• Written by Andrew Davis
  • Posted on Jan 08, 2020
  • Articles

Vegan Advance

Meat sales have plunged over the past year according to research results recently published.  Consumption of beef fell by 4% and pork by 6.4% judging by sales by value in supermarkets, whilst sales of meat-free alternatives rose by 18%, poultry by 1.4% and fish by 1.2%.  The number of vegans more than doubled to 600,000 over the past three years whilst 800,000 cut back on eating animal products during Veganuary in January of last year.  Six months later more than half were still avoiding the same foods leading to a fall of 3.6 million animals consumed in that period.  It is interesting to see consumption of pork decline more than beef as pigs are not ruminant animals and thus do not contribute to climate change in the same way as cattle.

Direct payments Guaranteed

The Government has announced that direct payments to farmers will continue in 2020 at the same rate as before despite the UK leaving the EU and thus the CAP.  This has been a commitment for some time, including in the party’s manifesto, but farmers are pleased to hear it reiterated.  The sum amounts to around £2.8 billion which will now be funded by HM Treasury and will be available for every year of this parliament.  However, from 2021 the sum paid in direct payments will reduce as the money is redirected to fund other support programmes including the new Environmental Land Management Scheme.

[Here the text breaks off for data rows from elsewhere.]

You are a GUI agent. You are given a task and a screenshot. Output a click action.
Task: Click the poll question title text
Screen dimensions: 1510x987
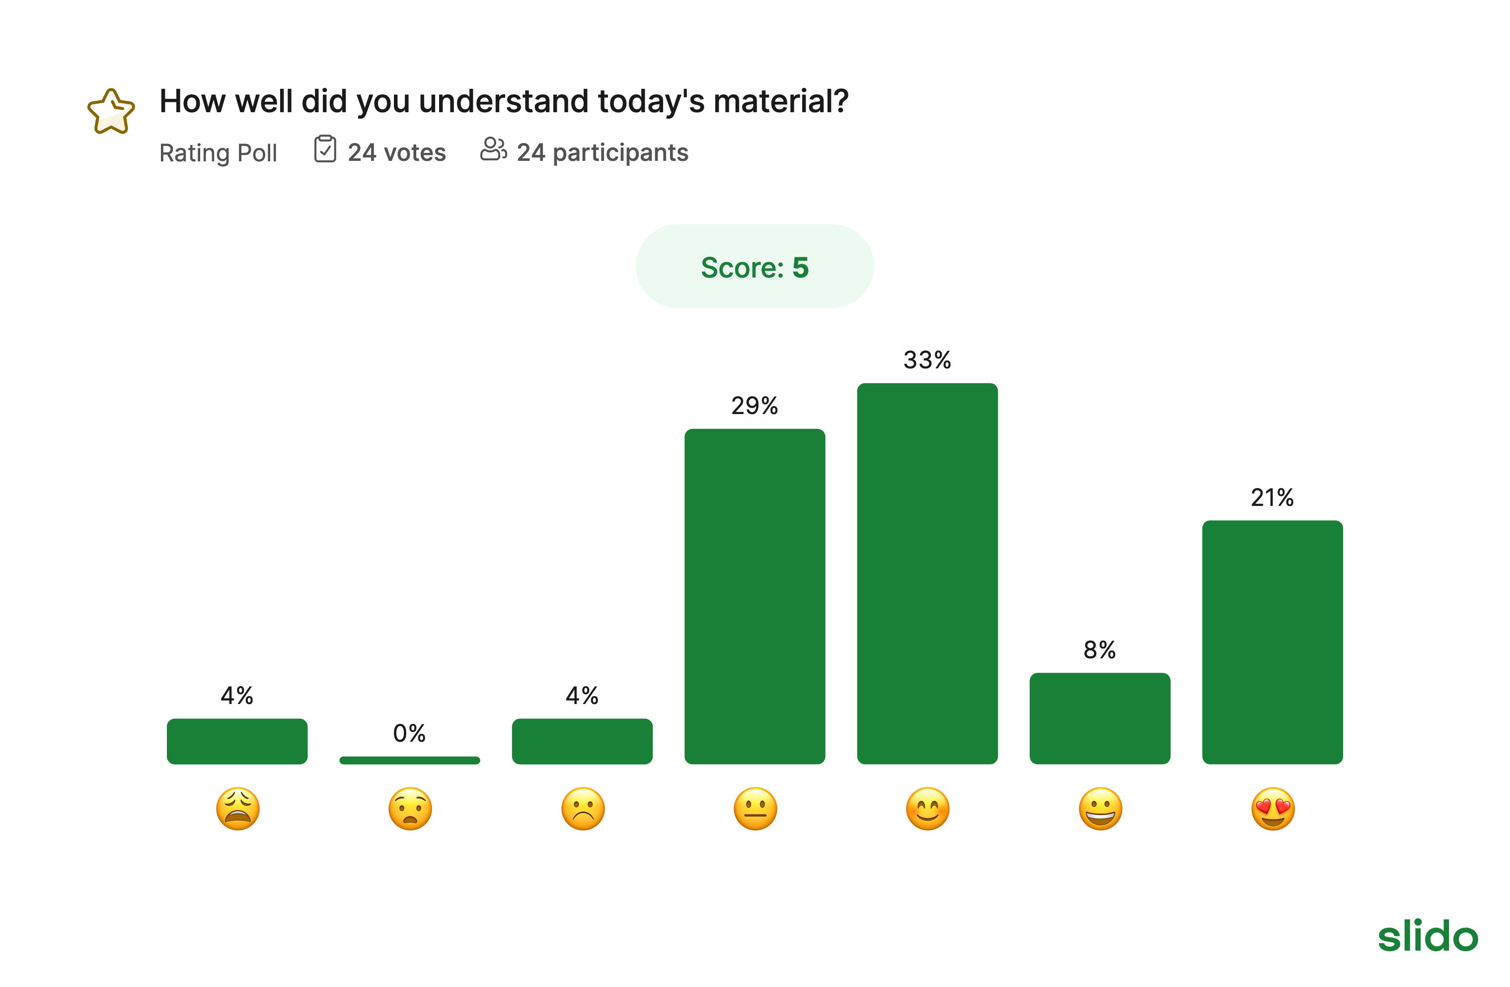pyautogui.click(x=504, y=101)
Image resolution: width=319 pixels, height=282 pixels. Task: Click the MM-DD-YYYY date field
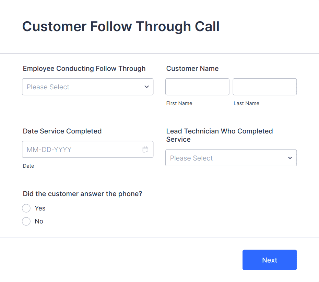(x=87, y=150)
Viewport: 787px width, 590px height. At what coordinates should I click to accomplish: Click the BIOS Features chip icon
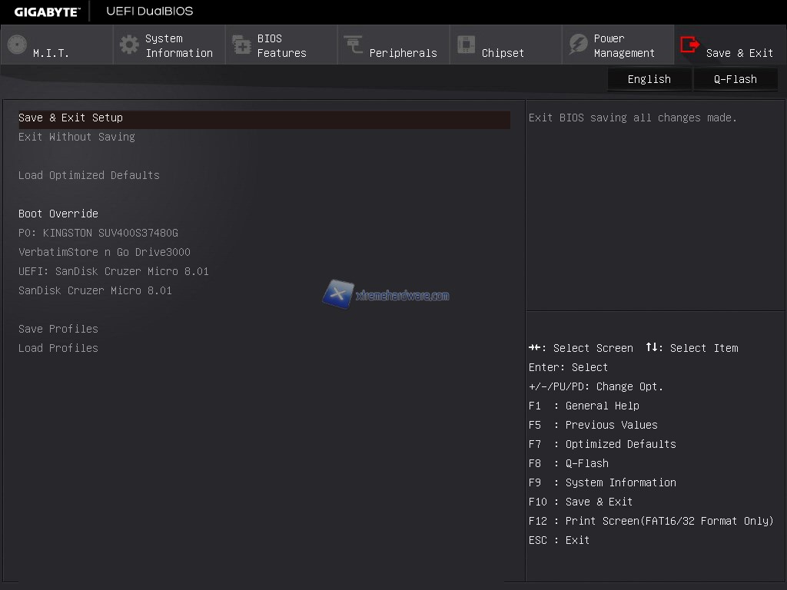click(x=241, y=45)
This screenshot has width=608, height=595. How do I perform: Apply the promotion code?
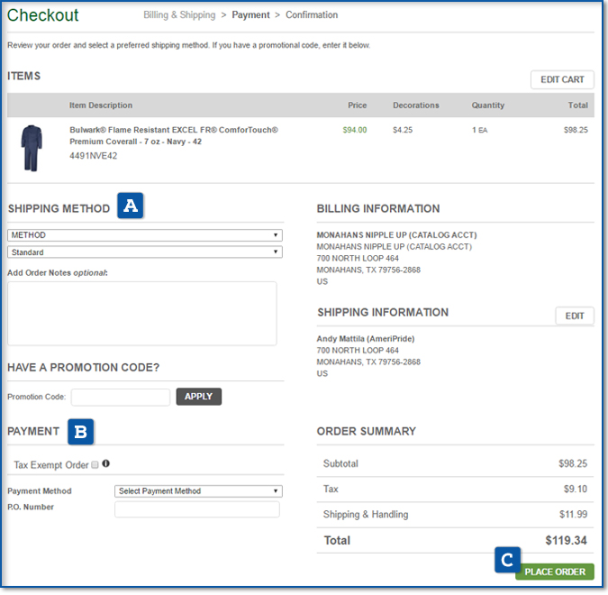click(x=198, y=396)
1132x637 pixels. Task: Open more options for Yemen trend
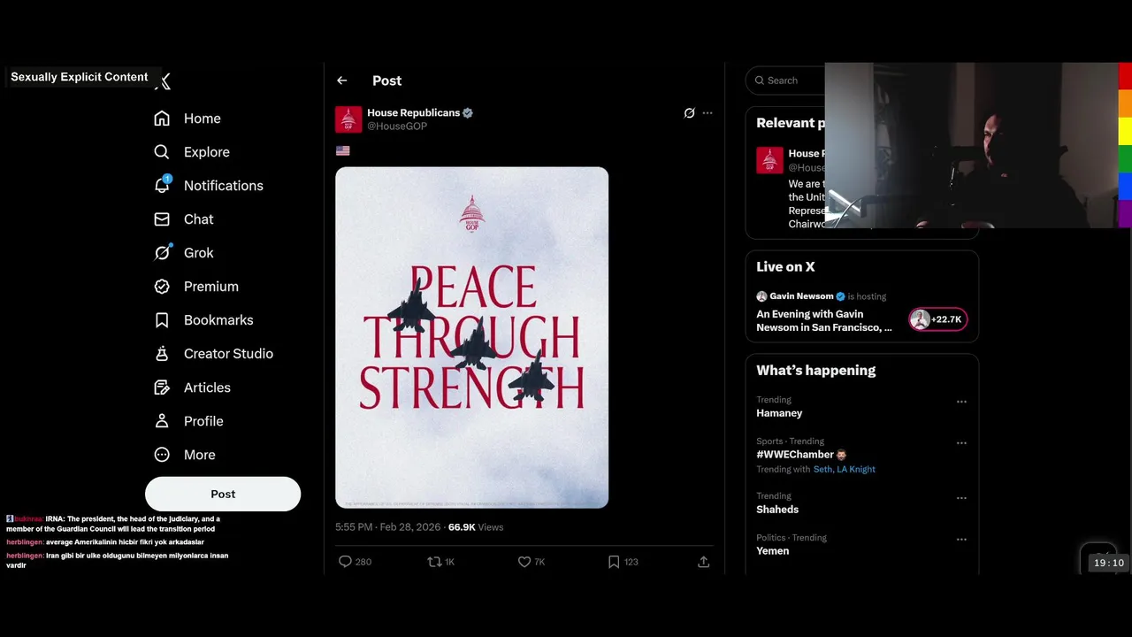(x=961, y=540)
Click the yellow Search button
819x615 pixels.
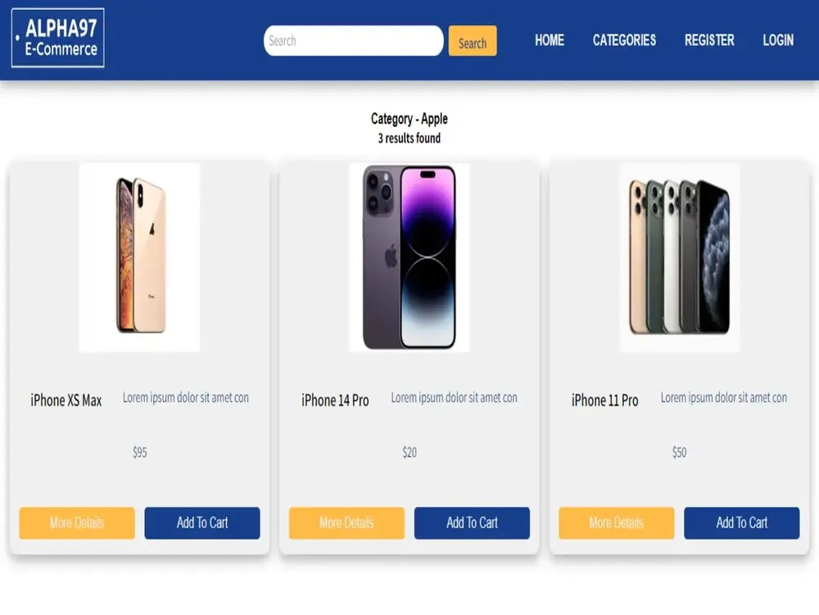tap(473, 41)
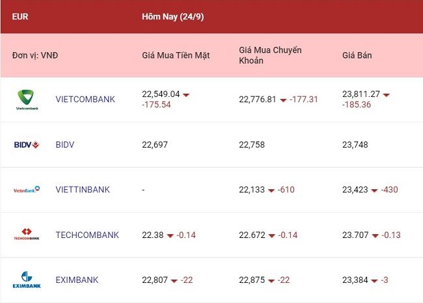Click the BIDV logo icon
Screen dimensions: 423x303
pyautogui.click(x=27, y=145)
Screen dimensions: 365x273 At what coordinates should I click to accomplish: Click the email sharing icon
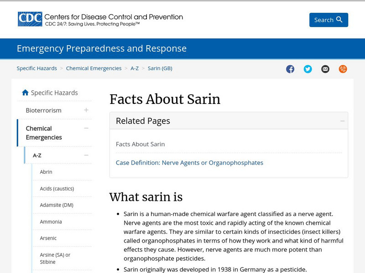click(x=325, y=69)
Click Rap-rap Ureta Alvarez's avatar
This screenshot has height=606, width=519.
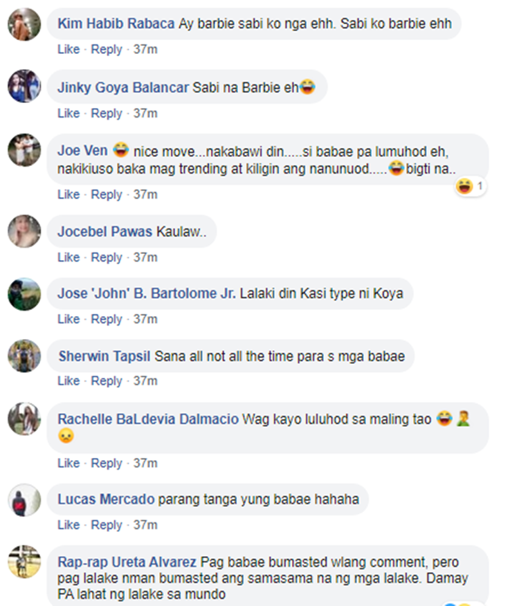(24, 562)
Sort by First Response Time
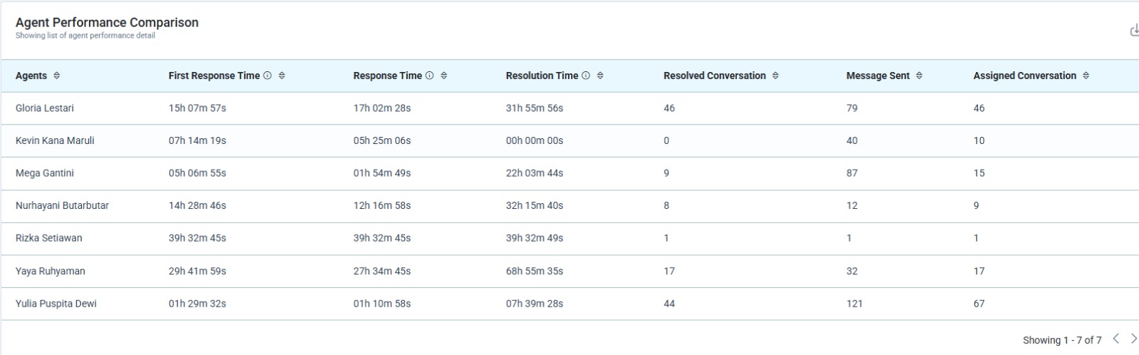This screenshot has height=355, width=1139. click(x=282, y=76)
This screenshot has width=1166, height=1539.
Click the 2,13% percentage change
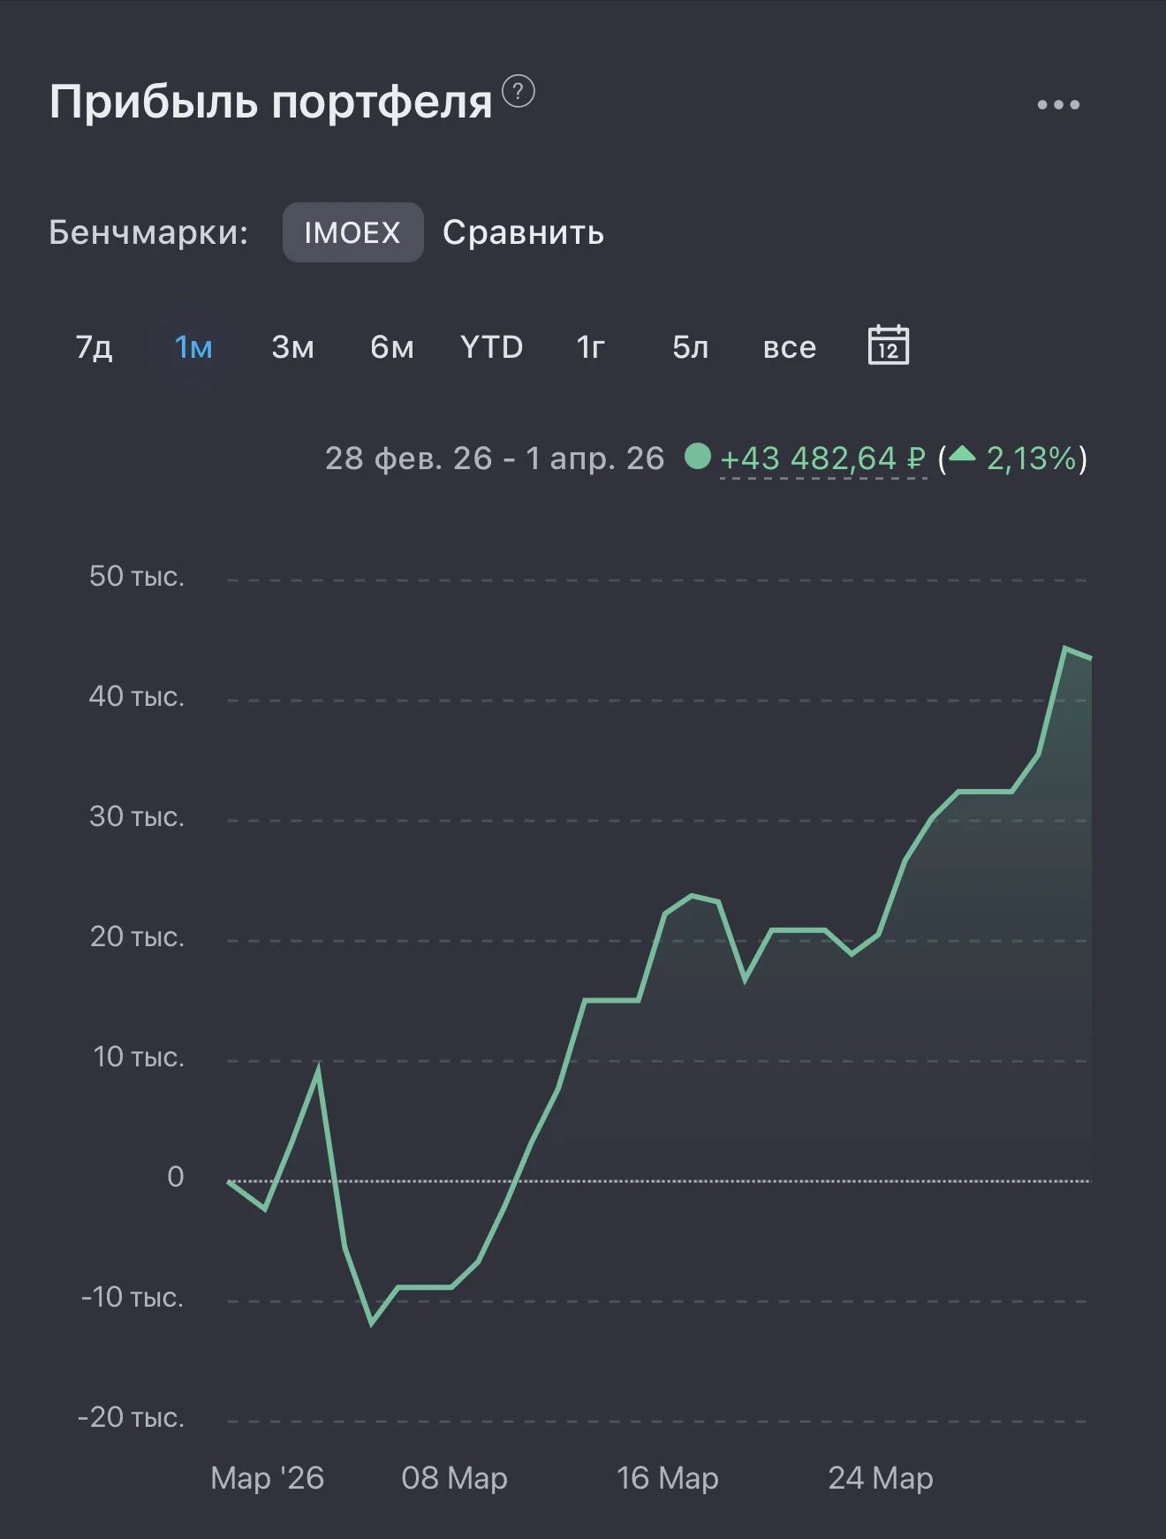[x=1032, y=459]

Climate Change brings Visitors

Eight major temperature records in the UK have been set in the past decade, including the highest summer and winter temperatures that were recorded in 2019.  This climate change has brought exotic visitors to our shores, some of which are very welcome such as egrets from Africa, long-tailed blue butterflies or Clifden nonpareil moths.  Others are less welcome, the midges and other insects that bring viral diseases such as African swine fever and bluetongue or new pests affecting trees such as Chalara.

Oxford Farming Conference

The Oxford Farming Conference was held this week.  With the title, Growing a Healthy Society, the theme addressed issues such as food provenance and ethical production.   As usual, the Secretary of State for Defra, Theresa Villiers, gave the major political speech but there were some other interesting speakers such as Hugh Dimbleby who is leading the Government’s review of the food system.  A full report will appear in my next column.